Data for locating visible targets:
○ ○ ○ ○ ○ ○ ○

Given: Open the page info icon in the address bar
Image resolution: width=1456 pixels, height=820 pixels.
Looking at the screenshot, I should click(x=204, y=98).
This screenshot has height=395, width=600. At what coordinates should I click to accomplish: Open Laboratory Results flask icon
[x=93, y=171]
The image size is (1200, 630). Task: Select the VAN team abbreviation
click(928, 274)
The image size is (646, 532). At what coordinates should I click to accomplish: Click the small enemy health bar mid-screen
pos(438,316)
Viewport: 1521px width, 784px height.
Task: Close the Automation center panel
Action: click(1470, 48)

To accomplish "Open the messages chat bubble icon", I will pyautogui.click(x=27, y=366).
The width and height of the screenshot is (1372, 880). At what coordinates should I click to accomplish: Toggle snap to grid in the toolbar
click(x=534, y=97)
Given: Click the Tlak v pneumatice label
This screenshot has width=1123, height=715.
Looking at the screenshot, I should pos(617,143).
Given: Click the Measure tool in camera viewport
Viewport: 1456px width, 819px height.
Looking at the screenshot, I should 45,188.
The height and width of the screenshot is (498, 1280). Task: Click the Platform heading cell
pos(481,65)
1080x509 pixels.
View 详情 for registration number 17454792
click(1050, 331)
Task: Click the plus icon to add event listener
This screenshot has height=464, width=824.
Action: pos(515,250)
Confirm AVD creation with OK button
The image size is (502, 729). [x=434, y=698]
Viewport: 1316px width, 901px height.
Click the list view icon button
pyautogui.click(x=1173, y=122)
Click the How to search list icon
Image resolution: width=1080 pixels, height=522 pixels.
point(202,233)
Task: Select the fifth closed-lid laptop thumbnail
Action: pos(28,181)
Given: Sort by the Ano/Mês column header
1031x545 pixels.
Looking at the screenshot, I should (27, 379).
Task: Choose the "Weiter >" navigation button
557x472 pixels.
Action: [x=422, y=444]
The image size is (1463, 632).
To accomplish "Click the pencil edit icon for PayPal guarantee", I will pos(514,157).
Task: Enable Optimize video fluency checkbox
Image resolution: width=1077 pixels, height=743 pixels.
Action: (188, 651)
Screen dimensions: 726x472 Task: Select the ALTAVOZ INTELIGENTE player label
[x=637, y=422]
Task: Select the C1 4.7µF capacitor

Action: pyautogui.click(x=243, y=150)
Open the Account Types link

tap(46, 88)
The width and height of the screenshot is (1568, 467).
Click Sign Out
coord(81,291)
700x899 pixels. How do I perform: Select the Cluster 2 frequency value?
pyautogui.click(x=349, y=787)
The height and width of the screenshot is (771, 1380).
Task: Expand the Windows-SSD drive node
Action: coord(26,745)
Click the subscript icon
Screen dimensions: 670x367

○ ○ ○ ○ ○ ○ ○

# STATED TASK:
Can you gather every line of the material above that contains the word "This"?

# WRITTEN RESPONSE:
This screenshot has height=395, width=600. At what coordinates should I click to accomplish: Open Laboratory Results flask icon
This screenshot has width=1123, height=715.
This screenshot has height=464, width=824.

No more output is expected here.